The two red focusing lasers. the cone-shaped YAG treatment laser, and a few other optical mechanisms all coincide on one small spot where the energy is delivered. This allows the laser to pass though the cornea and lens without delivering any energy. The pulsed energy is only delivered where the apex (tip) of the cone-shaped energy profile where the focusing beams coincide. This also answers a question we are often asked: “What happens if you miss the target”? The answer is “Nothing”. The energy dissipates on the far side of the focus point and so no energy is delivered to the sensitive and important retinal tissue.

How accurate is the laser? Here I am taking off the top layer of ink from this teabag. I am not disturbing the underlying purple layer.
How accurate is the laser? Here I am taking off the top layer of ink from this teabag. I am not disturbing the underlying purple layer.

A common misunderstanding among laser treatment naysayers and critics is the concern that the laser only breaks the floater into smaller pieces. They assume that having many small floaters would be worse than one large one. We have two answers to that concern: A.) Small floaters, if they are more than a couple millimeters from the retina may not cast any noticeable shadows and may be imperceptible and B.) The YAG laser, at appropriate energy levels not only breaks the floater into smaller pieces, but also vaporizes the collagen molecules directly to a gas so that at the end of a treatment, there should be less mass and less material present.

Floater molecules are not just broken up, but also converted to a small gas molecules which can exit the eye by passing across cell membranes just like oxygen and carbon dioxide molecules do with every breath you take..

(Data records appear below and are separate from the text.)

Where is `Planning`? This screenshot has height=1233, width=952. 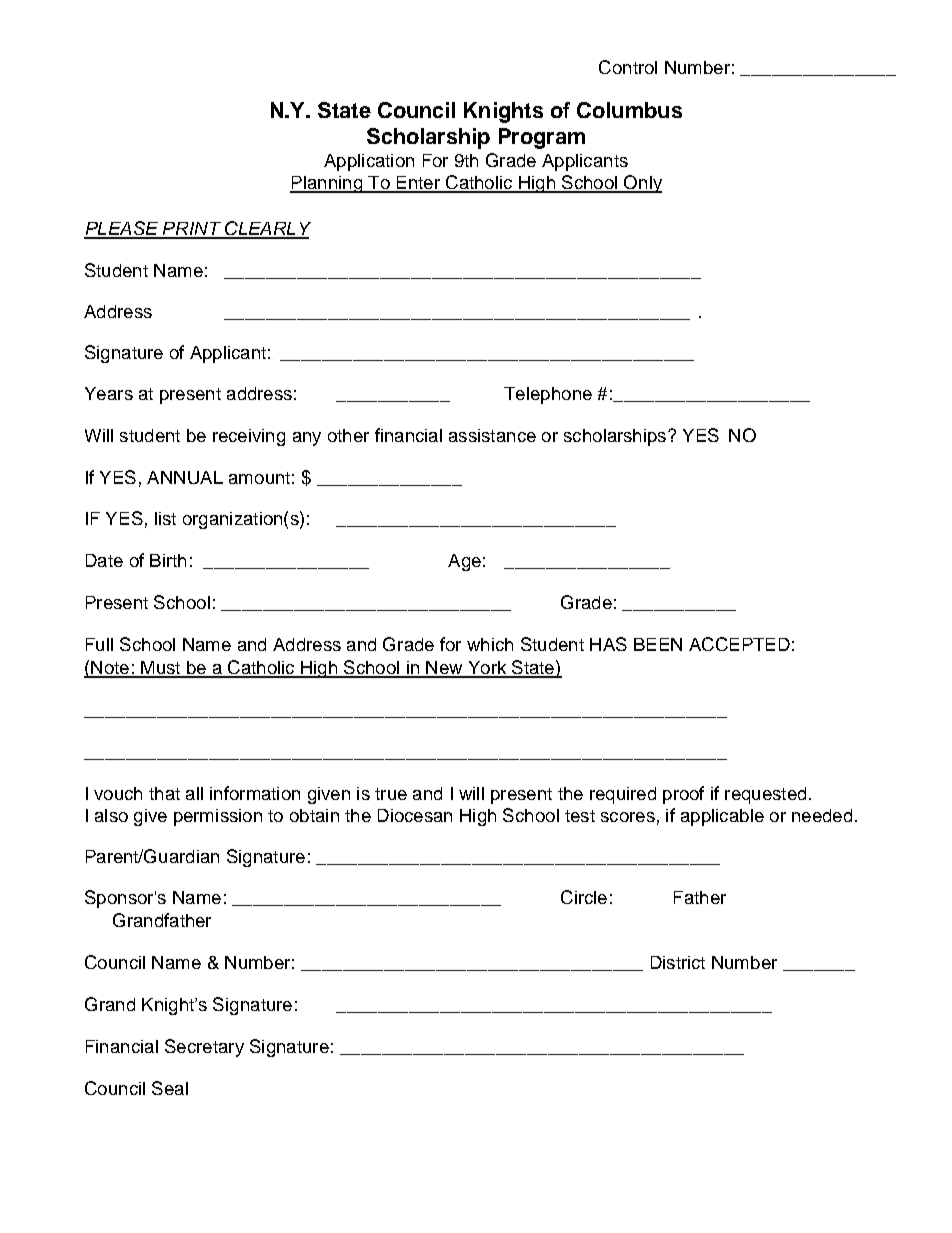 Planning is located at coordinates (327, 184).
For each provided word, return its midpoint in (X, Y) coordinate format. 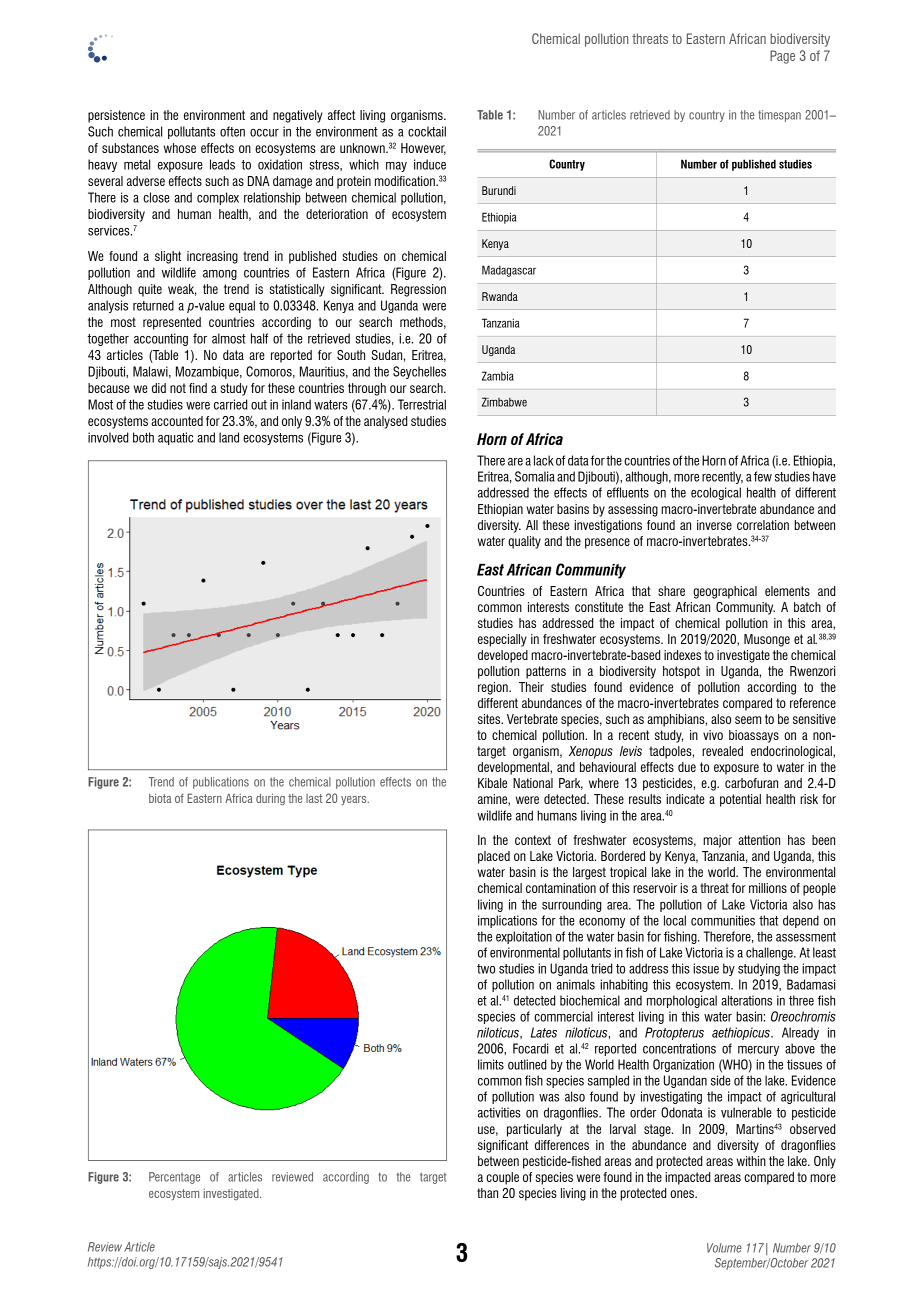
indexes (682, 655)
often (232, 131)
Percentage (174, 1178)
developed (503, 656)
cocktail (427, 131)
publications (221, 783)
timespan (779, 116)
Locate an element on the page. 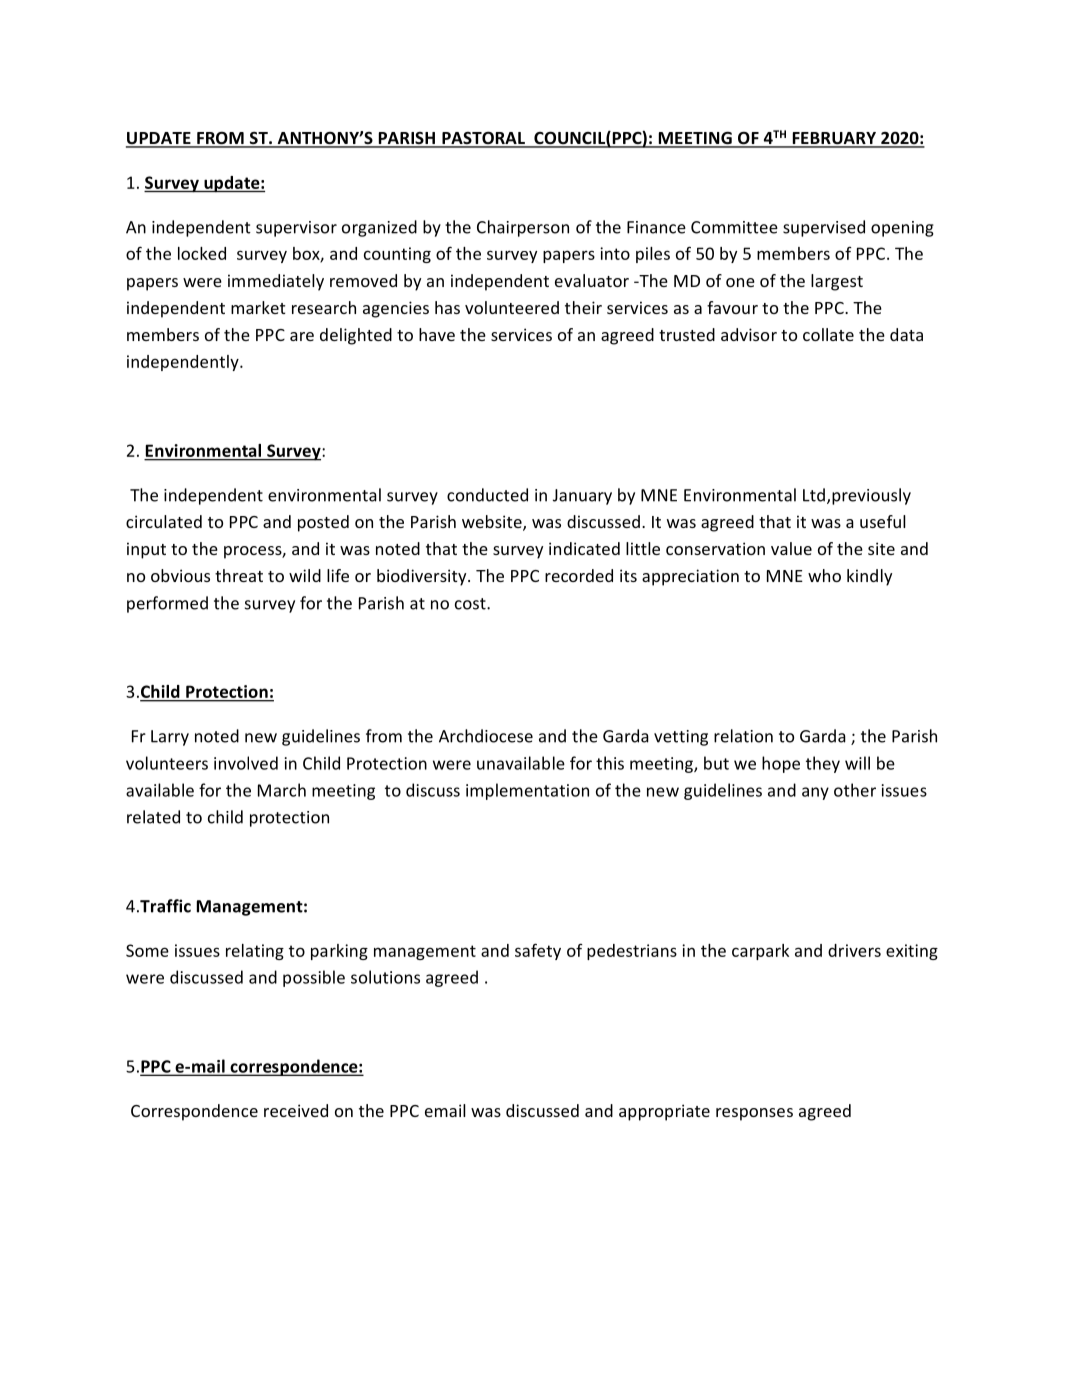 The width and height of the document is (1069, 1383). volunteered is located at coordinates (512, 307).
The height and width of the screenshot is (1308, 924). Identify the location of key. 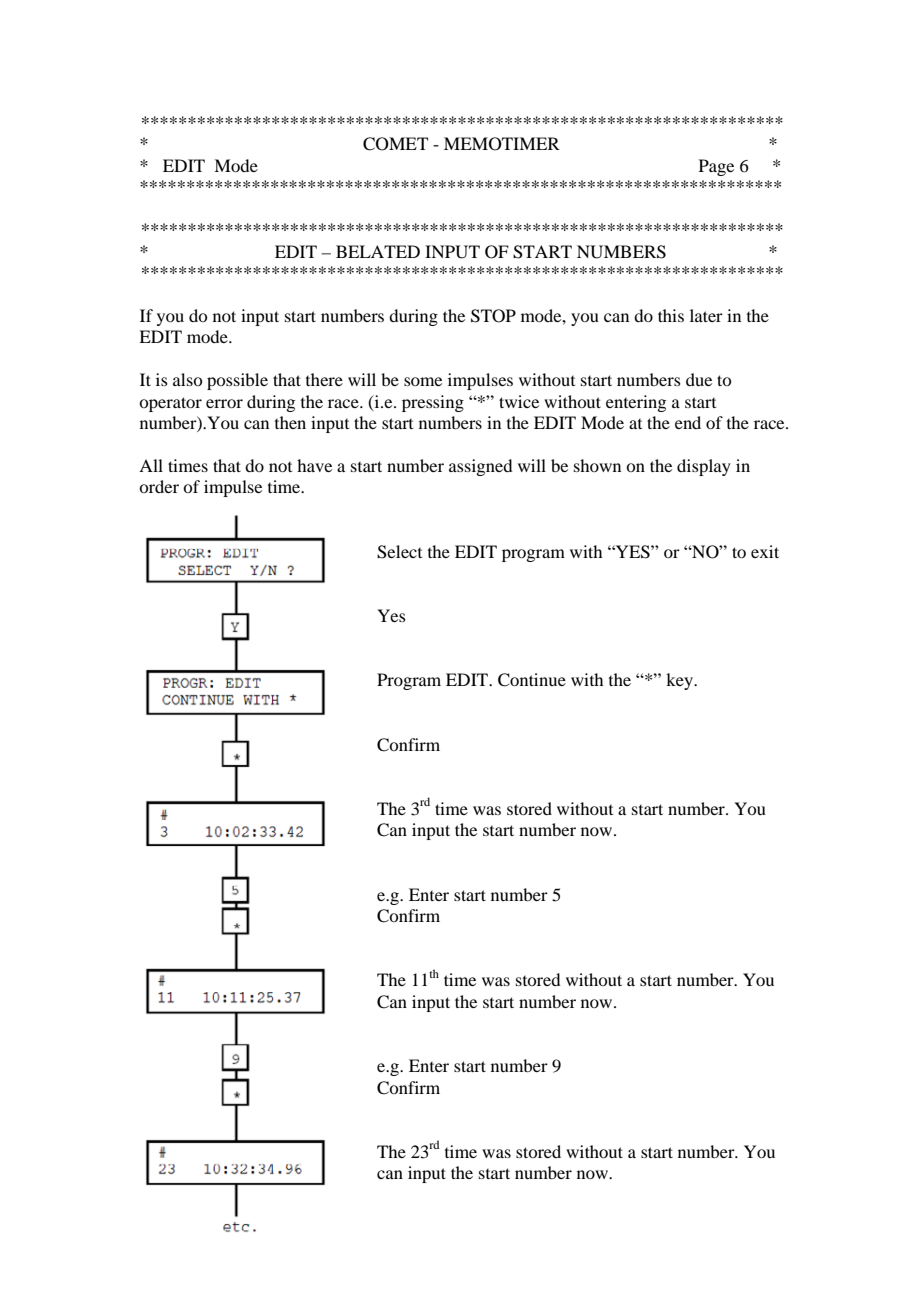
(680, 681).
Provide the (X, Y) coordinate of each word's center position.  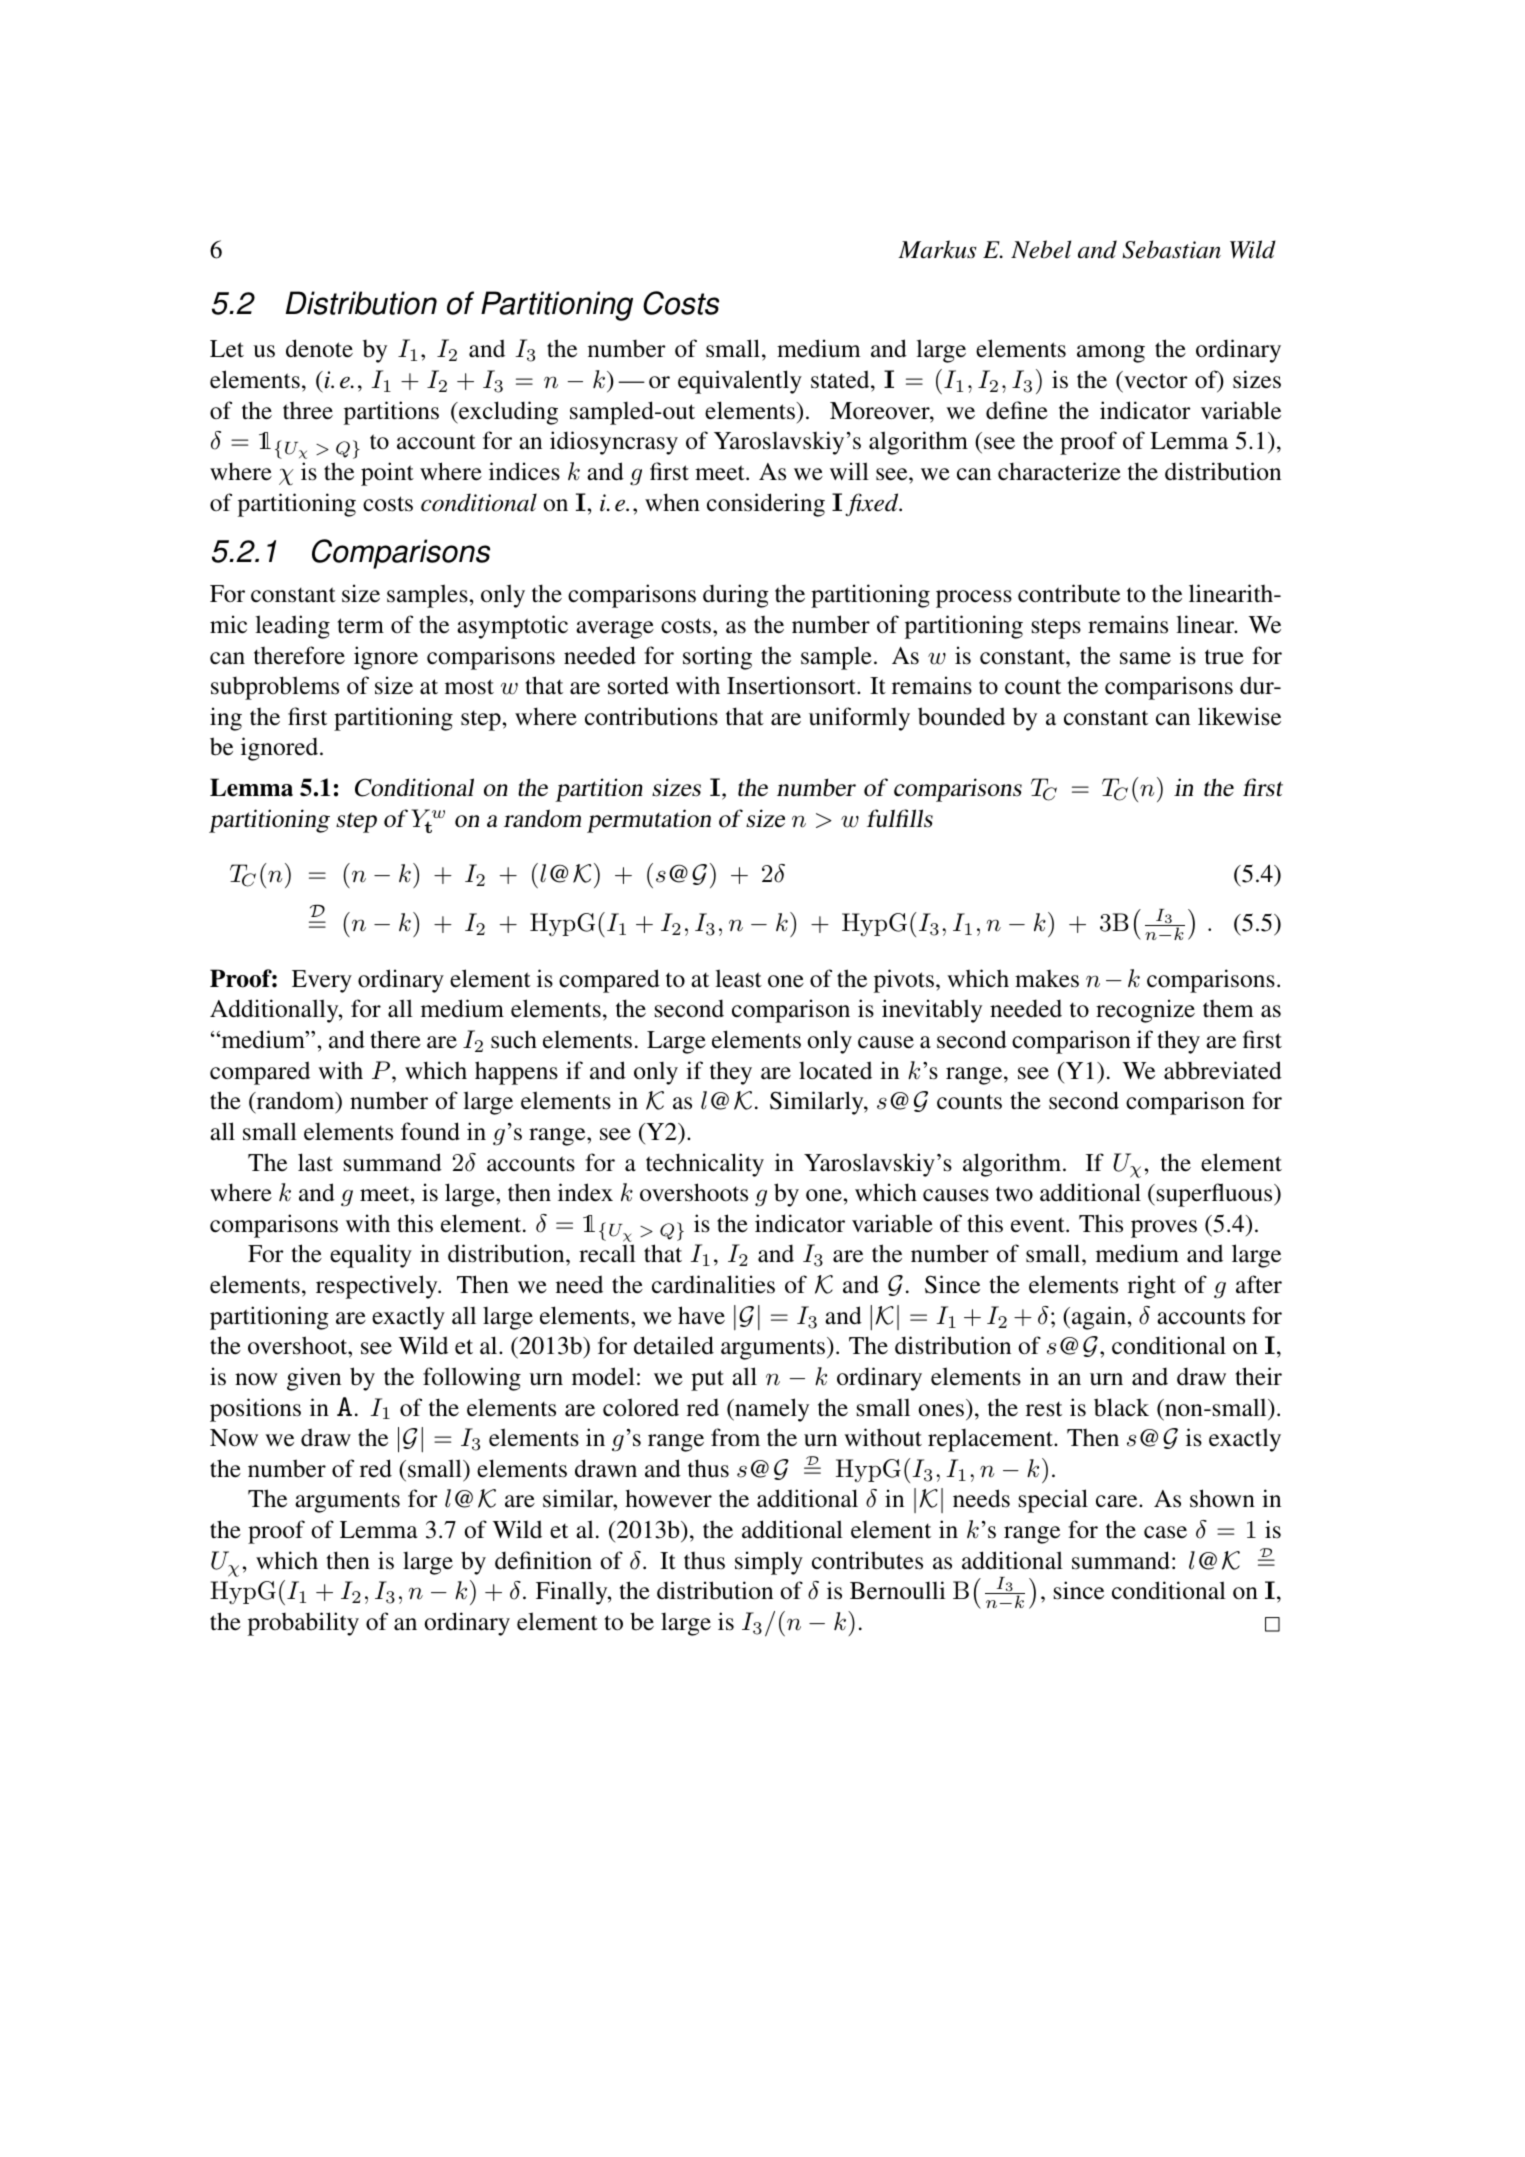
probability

With tight focus of the laser on the surface of the floater and appropriately delivered energy levels, there is a physical process called optical breakdown and plasma formation. There is a high frequency electrical field confined to an area of about 4-8 microns (4-8/1000’s of a millimeter). There is a combination of photochemical, thermal, thermoacoustic, and electromagnetic optical field effects which ionizes the molecules and forms plasmas gases. For a duration of approximately 20-30 nanoseconds (0.0000002 seconds) the plasma becomes opaque and highly reflective acting like a shield preventing the energy from continuing towards the retina. With a good shot of the laser, both the surgeon and the patient will see a ‘spray’ of gas bubbles. The surgeon sees them rise to the top of the eye but the patient appears sees small black dots sinking to the bottom of the visual field.

The collagen proteins which make up the eye floaters are ideally destroyed by the laser, converted to water vapor, or other gases like carbon dioxide, and then dissolved into the solution of the vitreous fluid. Some floater types are more efficiently vaporized than others, and these others may require more and/or more aggressive treatment.